# Web-Proxy in PHP



## OnlyFoo (30. September 2007)

Hey,
ich hab, weil ich kein vernünftiges Script finden konnte, was mir diese Funktion bringt, ein kleinen Proxy in PHP geschrieben, der Webseiten läd, alle Linkadressen und Bilder entsprechend ändert, damit sie wieder über das Script geladen werden und das ganze dann an den Browser sendet.
Das Script unterstützt Cookies, die in einer Session gespeichert werden, Weiterleitung, sowie gzip-komprimierte Übertragung, chunked-encoding und so weiter =)
Also, wer soetwas braucht, das testen möchte, oder einfach mal n Blick aufs HTTP Protokoll werfen möchte, kann sich das ja mal angucken.
Ansonnsten würd ich mich mal wieder über Kommentare freuen:
http://theoneandonlyfoo.th.funpic.de/stuff/php-proxy.zip

PS: Achja, es leitet sogar POST Anfragen weiter, und einloggen und surfen auf Tutorials.de funktioniert =)

[Datenauszug]:
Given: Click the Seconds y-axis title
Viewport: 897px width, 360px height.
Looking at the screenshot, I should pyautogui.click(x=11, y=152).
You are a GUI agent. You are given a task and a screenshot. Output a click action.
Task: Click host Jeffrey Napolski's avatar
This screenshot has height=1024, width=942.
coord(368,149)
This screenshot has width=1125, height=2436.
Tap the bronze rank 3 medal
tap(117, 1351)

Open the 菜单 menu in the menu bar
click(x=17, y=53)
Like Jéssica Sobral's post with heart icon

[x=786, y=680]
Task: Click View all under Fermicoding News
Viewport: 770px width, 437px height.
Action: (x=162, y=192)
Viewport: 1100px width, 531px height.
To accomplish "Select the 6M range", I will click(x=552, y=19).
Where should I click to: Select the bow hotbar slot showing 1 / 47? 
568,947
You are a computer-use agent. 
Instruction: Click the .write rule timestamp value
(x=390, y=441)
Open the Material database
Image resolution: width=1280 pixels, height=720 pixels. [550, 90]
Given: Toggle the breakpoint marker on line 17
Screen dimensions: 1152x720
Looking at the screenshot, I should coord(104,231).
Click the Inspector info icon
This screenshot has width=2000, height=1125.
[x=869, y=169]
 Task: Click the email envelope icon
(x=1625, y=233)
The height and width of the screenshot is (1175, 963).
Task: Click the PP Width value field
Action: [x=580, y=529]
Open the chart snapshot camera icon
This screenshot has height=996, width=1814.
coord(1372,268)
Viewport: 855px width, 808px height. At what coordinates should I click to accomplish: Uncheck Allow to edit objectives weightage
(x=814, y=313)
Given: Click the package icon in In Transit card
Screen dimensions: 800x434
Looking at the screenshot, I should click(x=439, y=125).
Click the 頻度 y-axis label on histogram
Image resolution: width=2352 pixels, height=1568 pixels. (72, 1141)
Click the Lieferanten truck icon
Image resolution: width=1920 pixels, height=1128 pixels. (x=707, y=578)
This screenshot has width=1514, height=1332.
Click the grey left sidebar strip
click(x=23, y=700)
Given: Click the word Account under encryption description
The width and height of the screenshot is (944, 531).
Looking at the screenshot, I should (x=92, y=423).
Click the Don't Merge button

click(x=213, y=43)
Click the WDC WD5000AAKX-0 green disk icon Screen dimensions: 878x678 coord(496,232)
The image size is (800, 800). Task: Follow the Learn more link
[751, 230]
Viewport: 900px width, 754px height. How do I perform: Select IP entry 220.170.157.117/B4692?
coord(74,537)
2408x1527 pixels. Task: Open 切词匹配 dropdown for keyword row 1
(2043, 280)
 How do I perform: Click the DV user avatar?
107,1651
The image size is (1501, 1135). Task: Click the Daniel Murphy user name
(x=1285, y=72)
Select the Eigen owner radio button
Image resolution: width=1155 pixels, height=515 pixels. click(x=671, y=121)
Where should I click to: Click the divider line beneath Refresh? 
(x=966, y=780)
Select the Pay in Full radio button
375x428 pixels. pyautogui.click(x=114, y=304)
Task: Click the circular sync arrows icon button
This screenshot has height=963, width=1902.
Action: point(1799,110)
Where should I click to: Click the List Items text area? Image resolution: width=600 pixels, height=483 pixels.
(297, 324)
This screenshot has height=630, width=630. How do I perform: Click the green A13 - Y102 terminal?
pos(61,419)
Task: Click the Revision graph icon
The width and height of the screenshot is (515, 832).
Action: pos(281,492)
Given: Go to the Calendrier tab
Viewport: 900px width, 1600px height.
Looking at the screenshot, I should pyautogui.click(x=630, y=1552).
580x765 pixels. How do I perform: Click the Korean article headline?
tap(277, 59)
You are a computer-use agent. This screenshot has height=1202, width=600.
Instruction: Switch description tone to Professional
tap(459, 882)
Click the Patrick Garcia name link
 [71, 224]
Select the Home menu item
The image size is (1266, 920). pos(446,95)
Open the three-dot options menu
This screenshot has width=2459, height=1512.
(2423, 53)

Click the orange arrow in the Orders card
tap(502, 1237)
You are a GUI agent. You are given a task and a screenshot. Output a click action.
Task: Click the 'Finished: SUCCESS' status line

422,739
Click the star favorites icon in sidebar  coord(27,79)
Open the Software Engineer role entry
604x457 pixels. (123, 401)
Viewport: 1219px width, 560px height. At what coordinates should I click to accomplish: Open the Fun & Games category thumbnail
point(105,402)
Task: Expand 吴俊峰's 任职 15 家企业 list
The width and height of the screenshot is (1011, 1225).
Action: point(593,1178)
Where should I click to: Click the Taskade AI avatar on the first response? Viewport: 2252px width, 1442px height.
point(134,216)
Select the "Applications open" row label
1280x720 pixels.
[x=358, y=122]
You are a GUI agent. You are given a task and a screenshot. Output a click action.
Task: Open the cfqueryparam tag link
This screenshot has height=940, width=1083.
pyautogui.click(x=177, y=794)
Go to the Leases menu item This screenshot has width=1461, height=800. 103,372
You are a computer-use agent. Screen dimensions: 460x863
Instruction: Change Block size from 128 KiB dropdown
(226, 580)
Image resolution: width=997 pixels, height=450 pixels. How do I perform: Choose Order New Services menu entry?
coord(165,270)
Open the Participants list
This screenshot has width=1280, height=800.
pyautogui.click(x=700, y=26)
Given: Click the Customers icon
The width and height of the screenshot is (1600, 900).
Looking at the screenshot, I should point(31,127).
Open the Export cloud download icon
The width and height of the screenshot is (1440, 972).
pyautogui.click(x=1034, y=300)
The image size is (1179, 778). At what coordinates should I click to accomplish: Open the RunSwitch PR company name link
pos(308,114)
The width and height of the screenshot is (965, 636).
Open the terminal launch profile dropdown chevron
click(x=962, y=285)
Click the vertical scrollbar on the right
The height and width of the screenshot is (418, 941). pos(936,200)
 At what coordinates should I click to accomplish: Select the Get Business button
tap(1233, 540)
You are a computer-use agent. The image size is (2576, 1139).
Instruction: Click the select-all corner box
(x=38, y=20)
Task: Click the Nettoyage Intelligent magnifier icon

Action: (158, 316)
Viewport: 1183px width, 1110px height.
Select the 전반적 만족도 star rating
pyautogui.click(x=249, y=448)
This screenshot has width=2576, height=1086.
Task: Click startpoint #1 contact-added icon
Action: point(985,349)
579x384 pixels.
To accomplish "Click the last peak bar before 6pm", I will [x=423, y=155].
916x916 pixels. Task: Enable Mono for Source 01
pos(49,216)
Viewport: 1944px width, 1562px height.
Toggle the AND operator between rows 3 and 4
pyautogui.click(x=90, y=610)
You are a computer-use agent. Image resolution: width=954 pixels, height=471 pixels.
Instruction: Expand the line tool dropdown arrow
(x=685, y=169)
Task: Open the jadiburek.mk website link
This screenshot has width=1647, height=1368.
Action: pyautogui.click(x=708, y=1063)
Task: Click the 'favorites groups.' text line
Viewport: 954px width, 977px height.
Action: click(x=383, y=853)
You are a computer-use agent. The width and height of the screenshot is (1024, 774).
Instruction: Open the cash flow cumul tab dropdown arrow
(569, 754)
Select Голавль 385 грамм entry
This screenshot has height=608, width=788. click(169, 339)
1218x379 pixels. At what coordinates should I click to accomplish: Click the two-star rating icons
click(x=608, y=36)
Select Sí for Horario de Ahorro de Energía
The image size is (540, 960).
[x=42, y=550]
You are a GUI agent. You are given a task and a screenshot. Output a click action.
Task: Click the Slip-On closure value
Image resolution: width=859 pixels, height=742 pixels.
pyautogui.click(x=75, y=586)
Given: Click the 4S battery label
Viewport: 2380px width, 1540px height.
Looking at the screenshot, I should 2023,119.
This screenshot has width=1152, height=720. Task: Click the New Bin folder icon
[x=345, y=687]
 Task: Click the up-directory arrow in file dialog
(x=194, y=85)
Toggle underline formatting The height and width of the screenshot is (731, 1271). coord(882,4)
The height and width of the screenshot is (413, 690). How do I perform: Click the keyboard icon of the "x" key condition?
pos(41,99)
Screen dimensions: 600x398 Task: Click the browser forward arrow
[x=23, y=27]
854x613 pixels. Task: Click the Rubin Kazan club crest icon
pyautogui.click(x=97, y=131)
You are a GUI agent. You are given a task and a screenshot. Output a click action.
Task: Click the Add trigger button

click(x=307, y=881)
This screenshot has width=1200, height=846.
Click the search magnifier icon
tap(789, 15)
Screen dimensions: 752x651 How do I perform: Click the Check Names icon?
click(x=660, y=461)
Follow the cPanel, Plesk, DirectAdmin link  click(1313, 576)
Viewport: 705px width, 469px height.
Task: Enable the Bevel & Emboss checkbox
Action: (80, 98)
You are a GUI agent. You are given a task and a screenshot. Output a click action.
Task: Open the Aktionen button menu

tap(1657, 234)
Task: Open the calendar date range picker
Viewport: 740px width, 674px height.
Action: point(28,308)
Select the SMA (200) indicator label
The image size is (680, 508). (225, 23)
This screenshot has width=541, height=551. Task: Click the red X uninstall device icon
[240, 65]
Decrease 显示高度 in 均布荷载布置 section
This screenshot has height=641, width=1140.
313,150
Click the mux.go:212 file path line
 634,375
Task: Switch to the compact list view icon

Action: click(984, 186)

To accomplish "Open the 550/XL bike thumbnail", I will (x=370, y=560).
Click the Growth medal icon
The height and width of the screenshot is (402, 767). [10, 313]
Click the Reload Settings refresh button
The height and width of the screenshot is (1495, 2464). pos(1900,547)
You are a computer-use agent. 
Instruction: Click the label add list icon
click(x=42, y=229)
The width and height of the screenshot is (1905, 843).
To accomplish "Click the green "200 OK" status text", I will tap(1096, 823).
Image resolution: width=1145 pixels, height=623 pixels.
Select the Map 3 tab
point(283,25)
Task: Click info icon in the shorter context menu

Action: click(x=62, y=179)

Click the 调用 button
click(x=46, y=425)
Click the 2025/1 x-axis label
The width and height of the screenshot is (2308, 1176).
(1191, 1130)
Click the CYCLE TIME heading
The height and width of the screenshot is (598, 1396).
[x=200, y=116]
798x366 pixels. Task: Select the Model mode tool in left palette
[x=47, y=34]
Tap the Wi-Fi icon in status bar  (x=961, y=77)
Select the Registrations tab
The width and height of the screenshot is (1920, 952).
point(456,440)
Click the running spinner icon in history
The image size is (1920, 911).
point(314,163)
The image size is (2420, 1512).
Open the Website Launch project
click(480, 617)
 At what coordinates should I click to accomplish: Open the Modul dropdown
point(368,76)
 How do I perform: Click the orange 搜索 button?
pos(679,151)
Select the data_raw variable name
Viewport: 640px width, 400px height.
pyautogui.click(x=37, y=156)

[Aufgaben]:
A: Wo speichert das Script laut dem Beitrag über den Web-Proxy in PHP die Cookies?
B: Schreiben Sie aus dem Beitrag über den Web-Proxy in PHP die Stelle ab, die bei "# Web-Proxy in" beginnt und bei "ja mal angucken." endet.

[Lösungen]:
A: In einer Session.

B:
# Web-Proxy in PHP



## OnlyFoo (30. September 2007)

Hey,
ich hab, weil ich kein vernünftiges Script finden konnte, was mir diese Funktion bringt, ein kleinen Proxy in PHP geschrieben, der Webseiten läd, alle Linkadressen und Bilder entsprechend ändert, damit sie wieder über das Script geladen werden und das ganze dann an den Browser sendet.
Das Script unterstützt Cookies, die in einer Session gespeichert werden, Weiterleitung, sowie gzip-komprimierte Übertragung, chunked-encoding und so weiter =)
Also, wer soetwas braucht, das testen möchte, oder einfach mal n Blick aufs HTTP Protokoll werfen möchte, kann sich das ja mal angucken.